§ What to do
Find the lines holding the string "screenshot" in the data, then copy all of them.

[Entries taken from a collection]
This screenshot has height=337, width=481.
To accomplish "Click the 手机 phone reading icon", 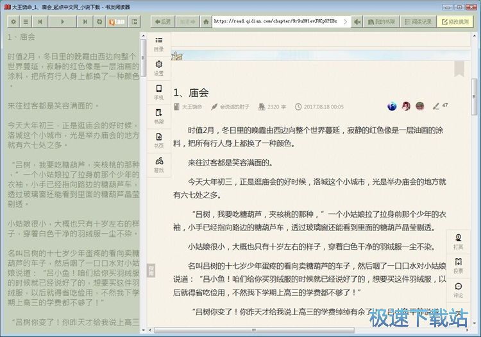I will 158,92.
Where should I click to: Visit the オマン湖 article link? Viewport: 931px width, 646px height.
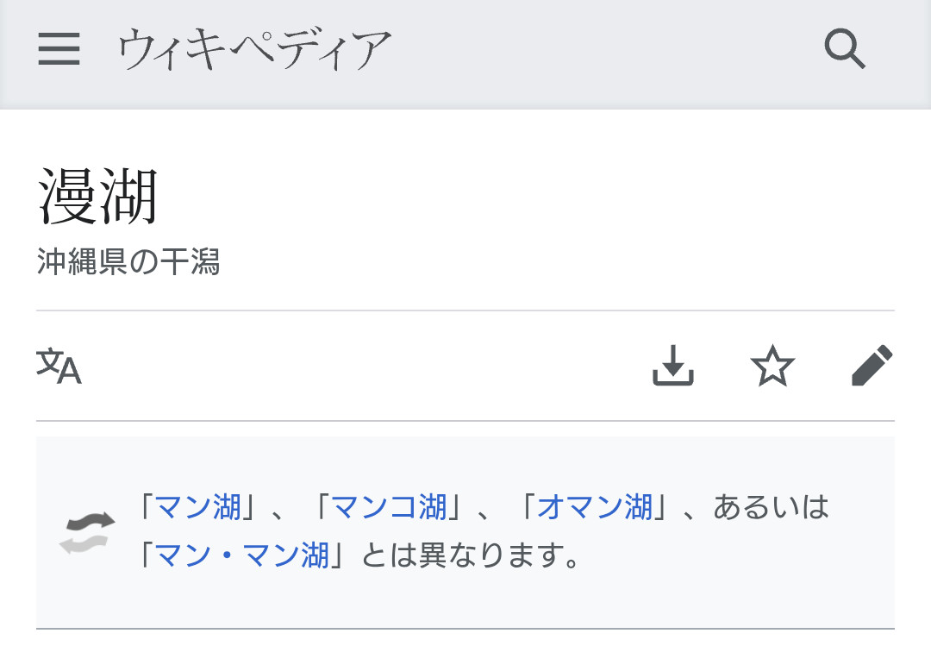click(x=595, y=507)
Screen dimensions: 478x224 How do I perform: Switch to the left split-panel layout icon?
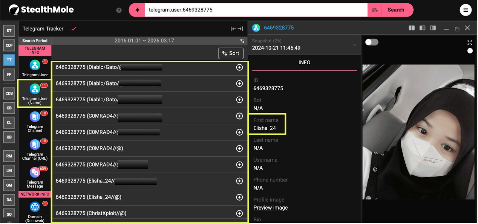pyautogui.click(x=412, y=28)
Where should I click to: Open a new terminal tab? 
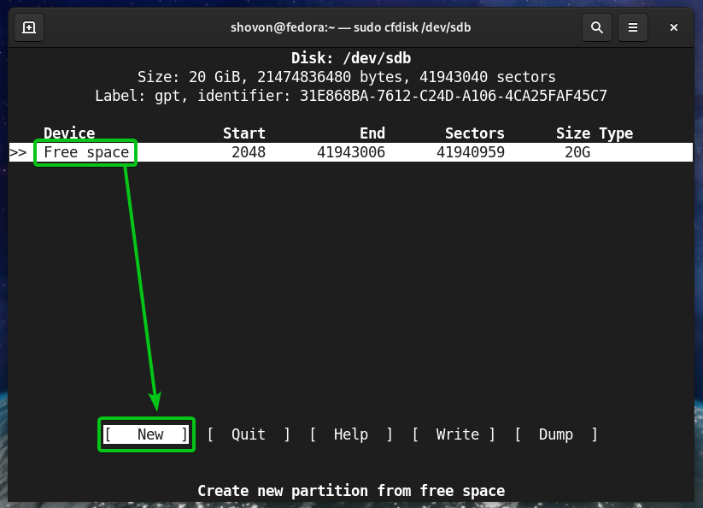[29, 27]
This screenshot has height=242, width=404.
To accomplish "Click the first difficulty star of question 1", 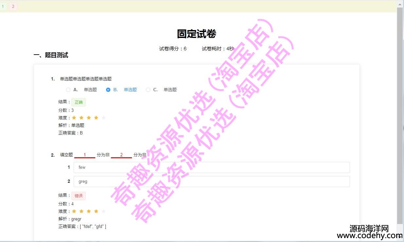I will 74,118.
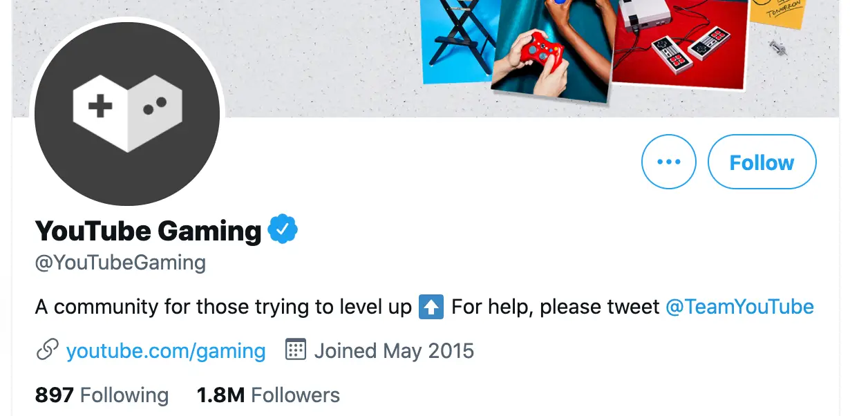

§ Answer box
This screenshot has height=337, width=481.
This screenshot has height=242, width=404.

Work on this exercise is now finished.